**Brief**
Below are some records. Repeat exactly the lines from the one containing "The height and" through the final line.

**Entries provided**
=======

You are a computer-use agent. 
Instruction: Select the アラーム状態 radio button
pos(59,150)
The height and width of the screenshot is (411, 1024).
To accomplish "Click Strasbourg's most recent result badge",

=======

**Answer section**
The height and width of the screenshot is (411, 1024).
To accomplish "Click Strasbourg's most recent result badge",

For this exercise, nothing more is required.